■ Exercise
The entries below must be restated word for word.

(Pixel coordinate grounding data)
——————
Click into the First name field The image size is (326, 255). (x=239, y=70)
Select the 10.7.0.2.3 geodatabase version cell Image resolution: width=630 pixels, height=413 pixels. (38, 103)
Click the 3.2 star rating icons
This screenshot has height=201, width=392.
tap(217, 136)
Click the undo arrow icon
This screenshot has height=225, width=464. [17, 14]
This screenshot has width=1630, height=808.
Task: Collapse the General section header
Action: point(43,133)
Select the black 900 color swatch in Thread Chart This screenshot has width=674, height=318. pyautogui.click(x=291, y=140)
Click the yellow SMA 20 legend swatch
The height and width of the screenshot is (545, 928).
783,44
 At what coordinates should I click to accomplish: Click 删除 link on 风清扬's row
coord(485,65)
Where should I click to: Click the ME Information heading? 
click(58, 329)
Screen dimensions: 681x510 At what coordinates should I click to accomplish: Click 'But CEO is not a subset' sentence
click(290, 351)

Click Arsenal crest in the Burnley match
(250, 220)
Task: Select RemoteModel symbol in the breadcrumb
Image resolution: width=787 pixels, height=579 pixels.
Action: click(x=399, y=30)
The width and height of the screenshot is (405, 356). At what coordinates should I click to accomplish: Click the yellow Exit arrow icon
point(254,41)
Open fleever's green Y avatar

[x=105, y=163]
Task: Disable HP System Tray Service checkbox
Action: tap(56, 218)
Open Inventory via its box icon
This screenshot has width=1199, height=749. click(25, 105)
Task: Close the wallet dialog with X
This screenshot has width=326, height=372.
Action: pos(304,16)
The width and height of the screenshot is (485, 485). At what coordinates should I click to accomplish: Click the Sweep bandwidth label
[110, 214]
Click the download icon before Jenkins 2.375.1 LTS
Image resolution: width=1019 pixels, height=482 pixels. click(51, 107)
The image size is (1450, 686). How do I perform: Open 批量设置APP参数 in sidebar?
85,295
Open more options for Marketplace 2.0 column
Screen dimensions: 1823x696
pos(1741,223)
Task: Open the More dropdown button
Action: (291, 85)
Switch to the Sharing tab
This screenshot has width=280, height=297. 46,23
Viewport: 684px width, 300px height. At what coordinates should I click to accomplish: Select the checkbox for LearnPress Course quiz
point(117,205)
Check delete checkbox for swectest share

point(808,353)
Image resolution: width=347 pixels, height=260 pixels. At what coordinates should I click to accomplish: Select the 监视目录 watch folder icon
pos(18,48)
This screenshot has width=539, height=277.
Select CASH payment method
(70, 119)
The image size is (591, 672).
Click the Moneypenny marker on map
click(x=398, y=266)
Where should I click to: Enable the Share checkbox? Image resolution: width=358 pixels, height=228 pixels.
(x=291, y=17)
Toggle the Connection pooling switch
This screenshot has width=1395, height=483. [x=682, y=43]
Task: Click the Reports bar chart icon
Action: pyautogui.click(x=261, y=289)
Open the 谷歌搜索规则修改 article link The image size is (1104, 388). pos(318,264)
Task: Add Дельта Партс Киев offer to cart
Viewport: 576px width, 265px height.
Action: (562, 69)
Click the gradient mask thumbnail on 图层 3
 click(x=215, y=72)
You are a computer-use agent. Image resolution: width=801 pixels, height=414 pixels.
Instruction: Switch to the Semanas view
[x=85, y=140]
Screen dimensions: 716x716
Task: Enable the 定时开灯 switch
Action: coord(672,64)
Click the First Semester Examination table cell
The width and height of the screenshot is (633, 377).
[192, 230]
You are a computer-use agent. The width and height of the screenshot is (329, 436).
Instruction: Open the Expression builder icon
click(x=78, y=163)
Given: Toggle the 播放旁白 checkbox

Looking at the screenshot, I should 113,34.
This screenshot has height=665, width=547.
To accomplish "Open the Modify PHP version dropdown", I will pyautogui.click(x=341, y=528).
——————
■ Response
Click into the First name field The image size is (326, 255). (x=239, y=70)
Select the 10.7.0.2.3 geodatabase version cell Image resolution: width=630 pixels, height=413 pixels. (38, 103)
Click the 3.2 star rating icons
This screenshot has height=201, width=392.
tap(217, 136)
Click the undo arrow icon
This screenshot has height=225, width=464. [17, 14]
This screenshot has width=1630, height=808.
Task: Collapse the General section header
Action: point(43,133)
Select the black 900 color swatch in Thread Chart This screenshot has width=674, height=318. pyautogui.click(x=291, y=140)
Click the yellow SMA 20 legend swatch
The height and width of the screenshot is (545, 928).
783,44
 At what coordinates should I click to accomplish: Click 删除 link on 风清扬's row
coord(485,65)
Where should I click to: Click the ME Information heading? 
click(58, 329)
Screen dimensions: 681x510 At what coordinates should I click to accomplish: Click 'But CEO is not a subset' sentence
click(290, 351)

Click Arsenal crest in the Burnley match
(250, 220)
Task: Select RemoteModel symbol in the breadcrumb
Image resolution: width=787 pixels, height=579 pixels.
Action: click(x=399, y=30)
The width and height of the screenshot is (405, 356). At what coordinates should I click to accomplish: Click the yellow Exit arrow icon
point(254,41)
Open fleever's green Y avatar

[x=105, y=163]
Task: Disable HP System Tray Service checkbox
Action: tap(56, 218)
Open Inventory via its box icon
This screenshot has width=1199, height=749. click(25, 105)
Task: Close the wallet dialog with X
This screenshot has width=326, height=372.
Action: pos(304,16)
The width and height of the screenshot is (485, 485). At what coordinates should I click to accomplish: Click the Sweep bandwidth label
[110, 214]
Click the download icon before Jenkins 2.375.1 LTS
Image resolution: width=1019 pixels, height=482 pixels. click(51, 107)
The image size is (1450, 686). How do I perform: Open 批量设置APP参数 in sidebar?
85,295
Open more options for Marketplace 2.0 column
Screen dimensions: 1823x696
pos(1741,223)
Task: Open the More dropdown button
Action: (291, 85)
Switch to the Sharing tab
This screenshot has width=280, height=297. 46,23
Viewport: 684px width, 300px height. At what coordinates should I click to accomplish: Select the checkbox for LearnPress Course quiz
point(117,205)
Check delete checkbox for swectest share

point(808,353)
Image resolution: width=347 pixels, height=260 pixels. At what coordinates should I click to accomplish: Select the 监视目录 watch folder icon
pos(18,48)
This screenshot has width=539, height=277.
Select CASH payment method
(70, 119)
The image size is (591, 672).
Click the Moneypenny marker on map
click(x=398, y=266)
Where should I click to: Enable the Share checkbox? Image resolution: width=358 pixels, height=228 pixels.
(x=291, y=17)
Toggle the Connection pooling switch
This screenshot has width=1395, height=483. [x=682, y=43]
Task: Click the Reports bar chart icon
Action: pyautogui.click(x=261, y=289)
Open the 谷歌搜索规则修改 article link The image size is (1104, 388). pos(318,264)
Task: Add Дельта Партс Киев offer to cart
Viewport: 576px width, 265px height.
Action: (562, 69)
Click the gradient mask thumbnail on 图层 3
 click(x=215, y=72)
You are a computer-use agent. Image resolution: width=801 pixels, height=414 pixels.
Instruction: Switch to the Semanas view
[x=85, y=140]
Screen dimensions: 716x716
Task: Enable the 定时开灯 switch
Action: coord(672,64)
Click the First Semester Examination table cell
The width and height of the screenshot is (633, 377).
[192, 230]
You are a computer-use agent. The width and height of the screenshot is (329, 436).
Instruction: Open the Expression builder icon
click(x=78, y=163)
Given: Toggle the 播放旁白 checkbox

Looking at the screenshot, I should 113,34.
This screenshot has height=665, width=547.
To accomplish "Open the Modify PHP version dropdown", I will pyautogui.click(x=341, y=528).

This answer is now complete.